▶ _About this task_
Search the entries for the word "Viewport" and report each line that has it.
━━━━━━━━
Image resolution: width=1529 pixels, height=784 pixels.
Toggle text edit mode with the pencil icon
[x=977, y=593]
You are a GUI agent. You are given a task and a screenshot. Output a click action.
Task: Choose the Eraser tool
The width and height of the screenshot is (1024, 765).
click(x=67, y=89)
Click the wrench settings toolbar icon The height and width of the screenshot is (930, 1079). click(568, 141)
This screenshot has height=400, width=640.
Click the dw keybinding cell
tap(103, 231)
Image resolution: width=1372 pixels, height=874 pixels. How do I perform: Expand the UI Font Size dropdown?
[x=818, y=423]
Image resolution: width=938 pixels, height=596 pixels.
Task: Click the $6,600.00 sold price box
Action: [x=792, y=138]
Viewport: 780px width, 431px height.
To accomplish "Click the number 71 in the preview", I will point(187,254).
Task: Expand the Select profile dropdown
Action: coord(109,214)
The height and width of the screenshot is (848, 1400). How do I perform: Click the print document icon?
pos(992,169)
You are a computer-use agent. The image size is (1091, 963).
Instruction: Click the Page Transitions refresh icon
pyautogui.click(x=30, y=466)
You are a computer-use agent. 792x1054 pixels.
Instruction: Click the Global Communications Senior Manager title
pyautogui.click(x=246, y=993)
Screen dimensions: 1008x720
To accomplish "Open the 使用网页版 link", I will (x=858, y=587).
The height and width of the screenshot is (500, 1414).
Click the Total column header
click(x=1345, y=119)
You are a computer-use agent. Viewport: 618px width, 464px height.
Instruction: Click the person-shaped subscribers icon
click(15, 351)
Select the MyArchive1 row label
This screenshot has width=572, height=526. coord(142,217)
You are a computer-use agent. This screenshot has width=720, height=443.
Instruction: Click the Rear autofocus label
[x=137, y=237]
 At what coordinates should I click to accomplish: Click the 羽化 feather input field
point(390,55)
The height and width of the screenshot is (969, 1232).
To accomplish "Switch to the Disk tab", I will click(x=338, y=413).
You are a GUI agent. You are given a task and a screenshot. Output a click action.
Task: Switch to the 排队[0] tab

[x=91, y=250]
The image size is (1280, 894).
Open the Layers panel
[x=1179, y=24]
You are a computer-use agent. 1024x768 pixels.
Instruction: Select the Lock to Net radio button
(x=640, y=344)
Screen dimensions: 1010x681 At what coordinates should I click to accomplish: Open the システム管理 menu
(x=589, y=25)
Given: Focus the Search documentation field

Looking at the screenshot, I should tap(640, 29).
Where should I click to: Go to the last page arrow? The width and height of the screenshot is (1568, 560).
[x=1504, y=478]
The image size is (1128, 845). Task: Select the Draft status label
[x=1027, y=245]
━━━━━━━━
▶ _Solution to the problem_
Viewport: 780px width, 431px height.
You are a computer-use agent. Viewport: 618px width, 464px height.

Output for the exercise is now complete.